● **TASK STATEMENT**:
Here are the records. Write out exactly the lines between the one holding "Dương Thùy Trang (157, 321)" and the one holding "EXPERTIZA@APKPRO.RU (274, 1370)", inclusive.

(Saved data entries)
****************************************
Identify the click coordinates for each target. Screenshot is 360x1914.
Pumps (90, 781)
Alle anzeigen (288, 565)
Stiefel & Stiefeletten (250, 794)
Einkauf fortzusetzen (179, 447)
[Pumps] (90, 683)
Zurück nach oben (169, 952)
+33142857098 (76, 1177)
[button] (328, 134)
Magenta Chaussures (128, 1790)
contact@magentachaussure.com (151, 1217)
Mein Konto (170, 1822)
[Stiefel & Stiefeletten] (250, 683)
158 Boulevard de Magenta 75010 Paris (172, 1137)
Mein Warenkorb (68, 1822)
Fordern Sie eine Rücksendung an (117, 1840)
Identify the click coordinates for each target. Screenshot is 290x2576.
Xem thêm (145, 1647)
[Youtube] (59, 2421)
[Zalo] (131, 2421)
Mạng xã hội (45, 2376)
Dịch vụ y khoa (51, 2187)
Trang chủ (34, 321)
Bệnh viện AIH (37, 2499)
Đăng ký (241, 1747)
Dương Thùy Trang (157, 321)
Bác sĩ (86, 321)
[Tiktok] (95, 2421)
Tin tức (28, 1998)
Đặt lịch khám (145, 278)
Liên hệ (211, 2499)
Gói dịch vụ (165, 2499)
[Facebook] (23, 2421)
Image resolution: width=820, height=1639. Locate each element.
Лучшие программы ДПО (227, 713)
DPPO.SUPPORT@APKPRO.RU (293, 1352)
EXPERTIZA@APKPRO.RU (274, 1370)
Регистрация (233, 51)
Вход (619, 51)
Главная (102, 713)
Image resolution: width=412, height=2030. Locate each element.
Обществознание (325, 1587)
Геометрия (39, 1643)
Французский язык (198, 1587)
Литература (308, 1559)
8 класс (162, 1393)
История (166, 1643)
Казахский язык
****************************************
● **ANSWER BELOW**:
Dương Thùy Trang (157, 321)
Bác sĩ (86, 321)
[Tiktok] (95, 2421)
Tin tức (28, 1998)
Đặt lịch khám (145, 278)
Liên hệ (211, 2499)
Gói dịch vụ (165, 2499)
[Facebook] (23, 2421)
Image resolution: width=820, height=1639. Locate each element.
Лучшие программы ДПО (227, 713)
DPPO.SUPPORT@APKPRO.RU (293, 1352)
EXPERTIZA@APKPRO.RU (274, 1370)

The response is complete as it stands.